Consigne:
Relevez chacun des passages placés entre guillemets « » dans le texte sur l'enquête de la conférence des présidents de CME.

Texte source:
>>>
EN JUIN 2004, la conférence des présidents de CME lançait une enquête (qui court encore) afin de mesurer le vécu de la communauté médicale face aux restructurations. Presque deux ans plus tard, le Dr Francis Fellinger, président de cette conférence, dit avoir été «bluffé» par les résultats.
Le Dr Fellinger ne le cache pas, il appartient de longue date au clan des partisans de la restructuration hospitalière. «Nous avons toujours été convaincus de sa nécessité. Pour des raisons démographiques, du fait aussi de la “surspécialisation”. Pour garantir une bonne permanence des soins, il nous faut des équipes charpentées.»
Comme chacun sait, cet avis est loin d’être unanimement partagé. Du moins était-il fortement contesté en 2004. La conférence a voulu prendre la température auprès de ses présidents. «Nous sommes, avec les cliniques les premiers concernés et pourtant on ne savait pas comment les gens vivent cela.»
<<<
Éléments fournis:
>>>
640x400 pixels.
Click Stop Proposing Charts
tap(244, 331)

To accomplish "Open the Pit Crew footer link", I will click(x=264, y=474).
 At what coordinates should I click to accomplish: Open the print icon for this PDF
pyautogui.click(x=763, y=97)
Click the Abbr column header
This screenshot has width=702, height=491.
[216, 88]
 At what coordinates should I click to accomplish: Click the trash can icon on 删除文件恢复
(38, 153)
<<<
>>>
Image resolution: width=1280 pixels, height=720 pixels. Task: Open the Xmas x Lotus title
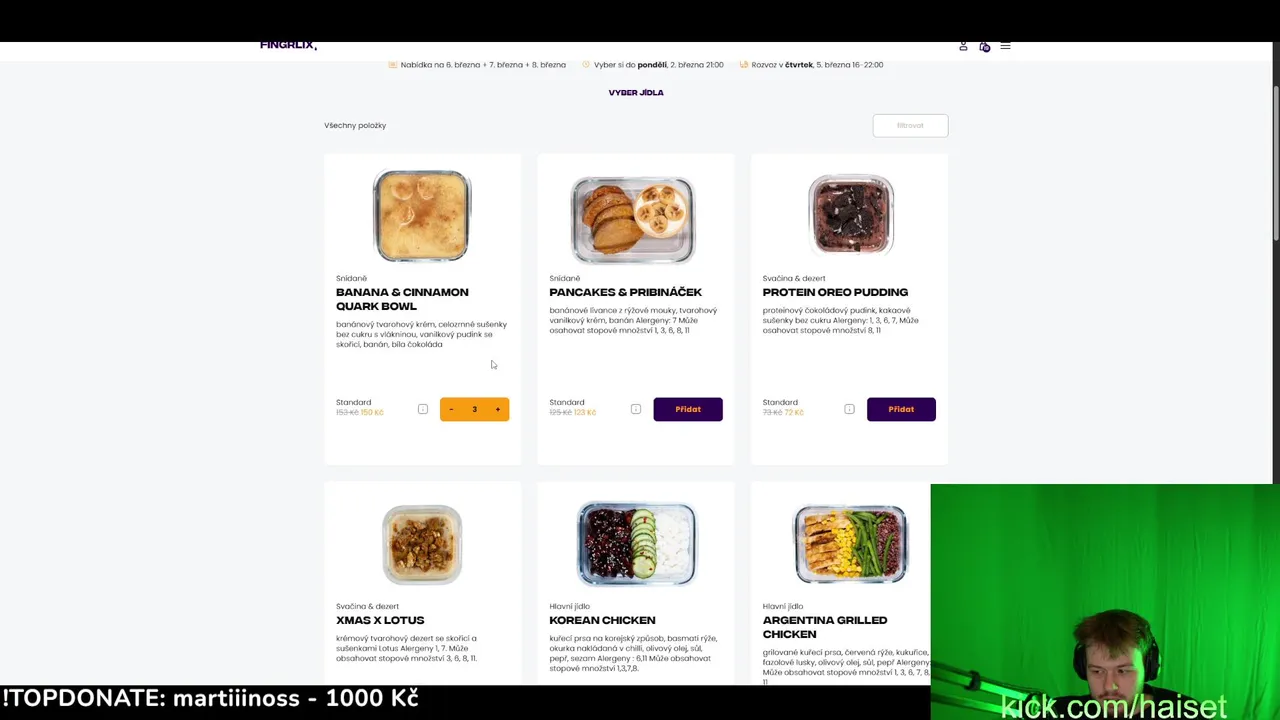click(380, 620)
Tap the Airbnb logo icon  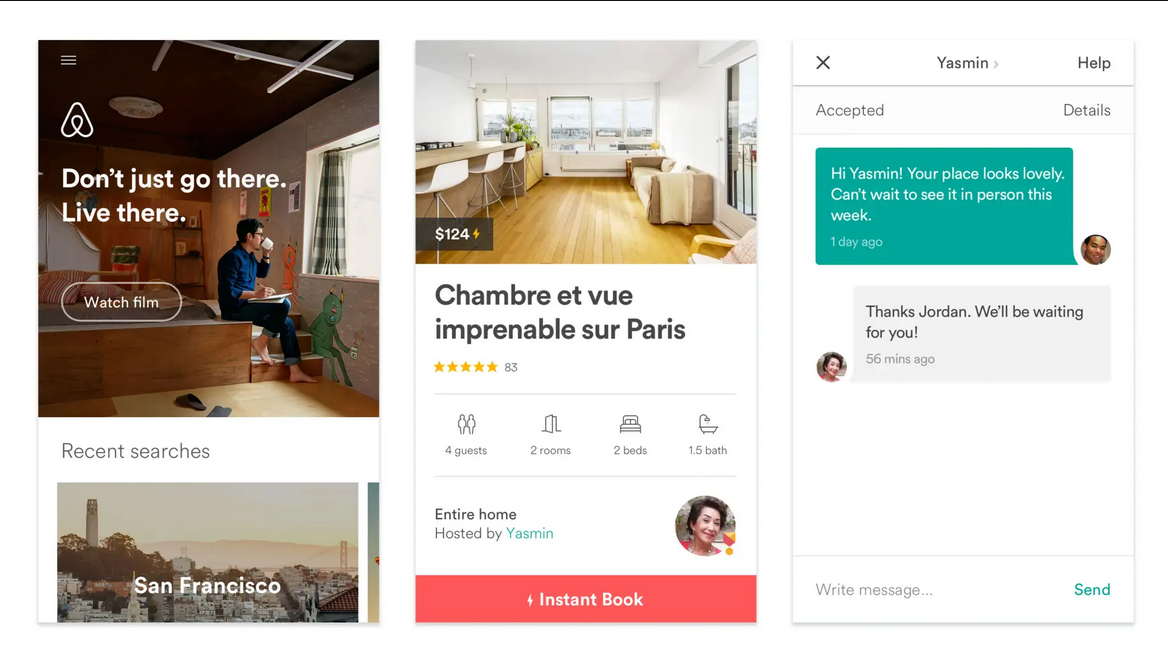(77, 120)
<<<
>>>
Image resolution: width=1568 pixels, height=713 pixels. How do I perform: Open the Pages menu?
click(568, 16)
<<<
Réponse:
- «bluffé»
- «Nous avons toujours été convaincus de sa nécessité. Pour des raisons démographiques, du fait aussi de la “surspécialisation”. Pour garantir une bonne permanence des soins, il nous faut des équipes charpentées.»
- «Nous sommes, avec les cliniques les premiers concernés et pourtant on ne savait pas comment les gens vivent cela.»